Así como lo lee, de forma altruista. Seguro para usted, esto suena novedoso. Primero porque hay países del mundo que la prohíben, otros que la permiten y en los que no se habla de ella, como el caso de México. En España está prohibida, de ahí a que se caliente más el debate, pero en otros países no, y muchas parejas viajan a ellos para poder practicarla

¿Qué es la gestación surogada o vientre de alquiler?

Consiste en la transferencia de embriones humanos a una mujer, para la unión de un óvulo y un espermatozoide, con la finalidad de que el hijo que geste sea para otra persona o pareja. Esa maternidad puede ser total o parcial.

La total es cuando la mujer contratada es inseminada y aporta sus propios óvulos y después de la gestación y el parto entrega el producto de la concepción. Normalmente se insemina con el esperma del padre, pero también puede ser el esperma de un donante. La parcial es cuando una mujer aporta el óvulo, otra gesta y una tercera se queda con el bebé; surge así la maternidad fragmentada, pues existe una madre biológica, otra gestante y una social, que solicitó el proceso.

Esta técnica permite que mujer pueda gestar un bebé con el que no tiene ninguna relación biológicay se ha convertido en una alternativa real que permite dar solución al deseo de paternidad de las parejas homosexuales, que tenían como única opción a la adopción.

Los promotores de la regulación apelan a la libertad de la mujer para decidir. Si se reconoce la libertad para disponer del propio cuerpo y abortar, dicen, también se debe reconocer la libertad de gestar para otra.

¿Se puede en realidad garantizar el altruismo desde una legislación? Críticas y polémica, siempre va a tener esta practica, pero hay un sector de la población que cree, que legislando para garantizar el altruismo puede bajarle presión a las críticas.

Por otro lado están quienes piensan que tal altruismo es inexistente, pero que por más mínima que sea la posibilidad de que eso ocurra, pues hay que legislarla.

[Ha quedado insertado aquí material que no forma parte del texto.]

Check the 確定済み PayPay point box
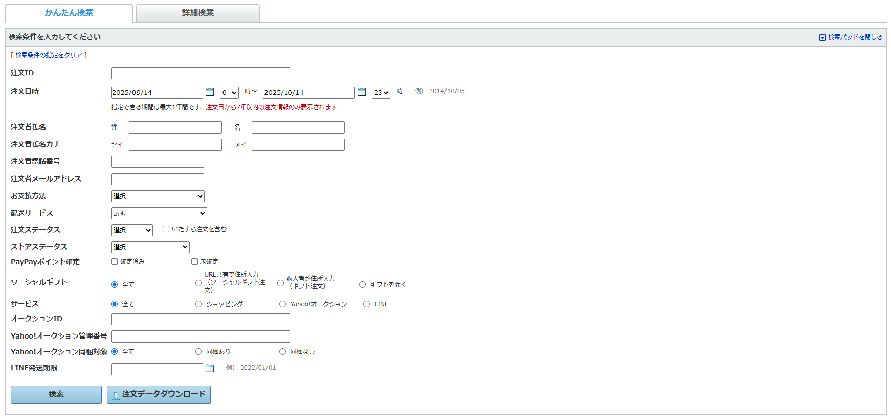891x420 pixels. click(115, 262)
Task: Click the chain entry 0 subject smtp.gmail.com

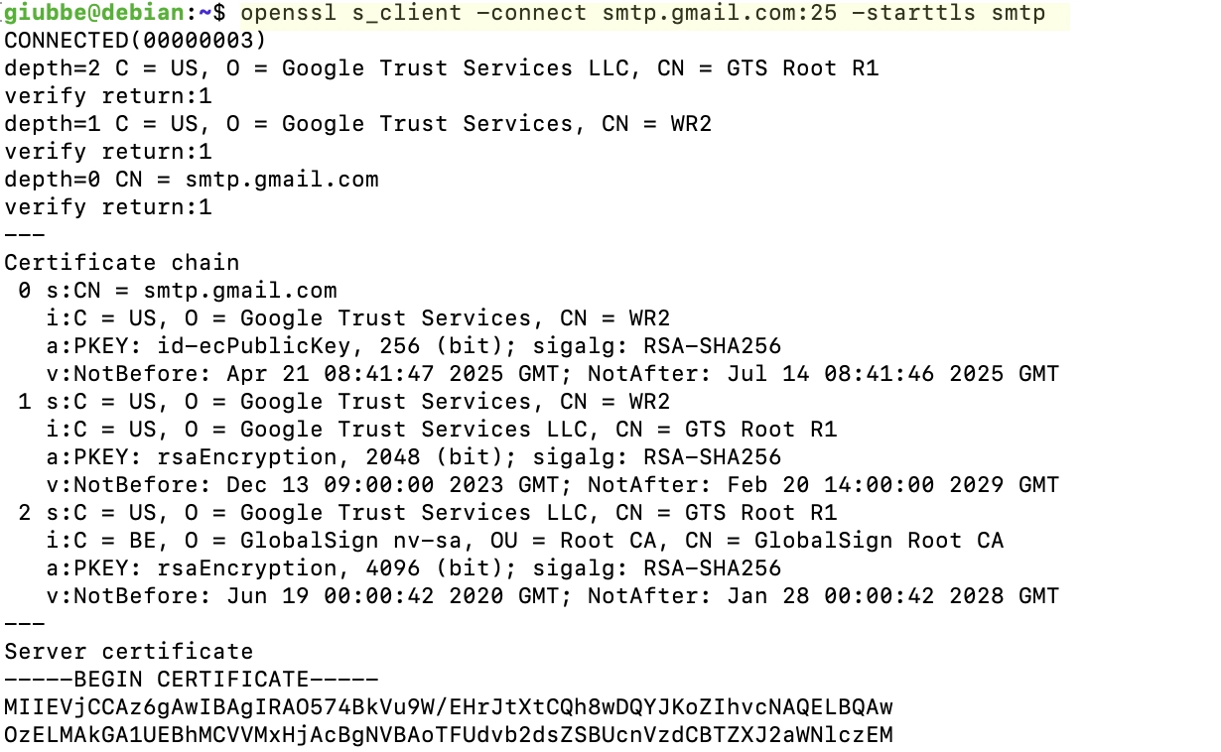Action: [x=191, y=291]
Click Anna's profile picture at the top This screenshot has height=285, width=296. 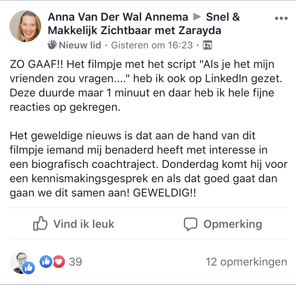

Pero lo que puede ocurrir en la práctica es que la compensación por las molestias y los riesgos del embarazo que propone el proyecto de ley, se convierta en un precio disfrazado, el cual muchas mujeres de escasos recursos (en España se piensa mucho en las inmigrantes) que vean esta práctica como alternativa para el sustento.

En la sociedad en la que vivimos hoy todo tiene un precio, ¿tanto como para permitir que las relaciones mercantiles gobiernen la maternidad?